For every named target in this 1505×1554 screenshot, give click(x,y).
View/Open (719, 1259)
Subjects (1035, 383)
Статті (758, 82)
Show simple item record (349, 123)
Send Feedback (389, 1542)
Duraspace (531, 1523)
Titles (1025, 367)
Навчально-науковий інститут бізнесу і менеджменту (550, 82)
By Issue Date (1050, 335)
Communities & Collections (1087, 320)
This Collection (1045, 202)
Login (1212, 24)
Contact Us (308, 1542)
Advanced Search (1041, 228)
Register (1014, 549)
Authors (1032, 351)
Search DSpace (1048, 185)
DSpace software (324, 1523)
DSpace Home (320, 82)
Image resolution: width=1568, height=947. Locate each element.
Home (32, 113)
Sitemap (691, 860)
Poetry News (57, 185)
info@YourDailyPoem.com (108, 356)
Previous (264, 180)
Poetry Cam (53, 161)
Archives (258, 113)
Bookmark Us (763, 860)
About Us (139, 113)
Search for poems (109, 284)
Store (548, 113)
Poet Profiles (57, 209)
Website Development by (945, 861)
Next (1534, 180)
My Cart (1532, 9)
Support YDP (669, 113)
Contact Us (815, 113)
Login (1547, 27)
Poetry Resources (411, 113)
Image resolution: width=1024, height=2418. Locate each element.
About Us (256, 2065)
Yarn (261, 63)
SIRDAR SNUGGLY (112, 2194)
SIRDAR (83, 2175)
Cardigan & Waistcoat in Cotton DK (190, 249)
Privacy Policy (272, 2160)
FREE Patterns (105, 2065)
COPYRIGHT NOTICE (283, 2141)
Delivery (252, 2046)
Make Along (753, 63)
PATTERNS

□ □ □ □

### WHAT TO WORK ON
Rewrite every row above as a numbered list, skipping any blank lines.

### SOLUTION
1. For every named target in this 1505×1554 screenshot, give click(x,y).
2. View/Open (719, 1259)
3. Subjects (1035, 383)
4. Статті (758, 82)
5. Show simple item record (349, 123)
6. Send Feedback (389, 1542)
7. Duraspace (531, 1523)
8. Titles (1025, 367)
9. Навчально-науковий інститут бізнесу і менеджменту (550, 82)
10. By Issue Date (1050, 335)
11. Communities & Collections (1087, 320)
12. This Collection (1045, 202)
13. Login (1212, 24)
14. Contact Us (308, 1542)
15. Advanced Search (1041, 228)
16. Register (1014, 549)
17. Authors (1032, 351)
18. Search DSpace (1048, 185)
19. DSpace software (324, 1523)
20. DSpace Home (320, 82)
21. Image resolution: width=1568, height=947. Locate each element.
22. Home (32, 113)
23. Sitemap (691, 860)
24. Poetry News (57, 185)
25. info@YourDailyPoem.com (108, 356)
26. Previous (264, 180)
27. Poetry Cam (53, 161)
28. Archives (258, 113)
29. Bookmark Us (763, 860)
30. About Us (139, 113)
31. Search for poems (109, 284)
32. Store (548, 113)
33. Poet Profiles (57, 209)
34. Website Development by (945, 861)
35. Next (1534, 180)
36. My Cart (1532, 9)
37. Support YDP (669, 113)
38. Contact Us (815, 113)
39. Login (1547, 27)
40. Poetry Resources (411, 113)
41. Image resolution: width=1024, height=2418. Locate each element.
42. About Us (256, 2065)
43. Yarn (261, 63)
44. SIRDAR SNUGGLY (112, 2194)
45. SIRDAR (83, 2175)
46. Cardigan & Waistcoat in Cotton DK (190, 249)
47. Privacy Policy (272, 2160)
48. FREE Patterns (105, 2065)
49. COPYRIGHT NOTICE (283, 2141)
50. Delivery (252, 2046)
51. Make Along (753, 63)
52. PATTERNS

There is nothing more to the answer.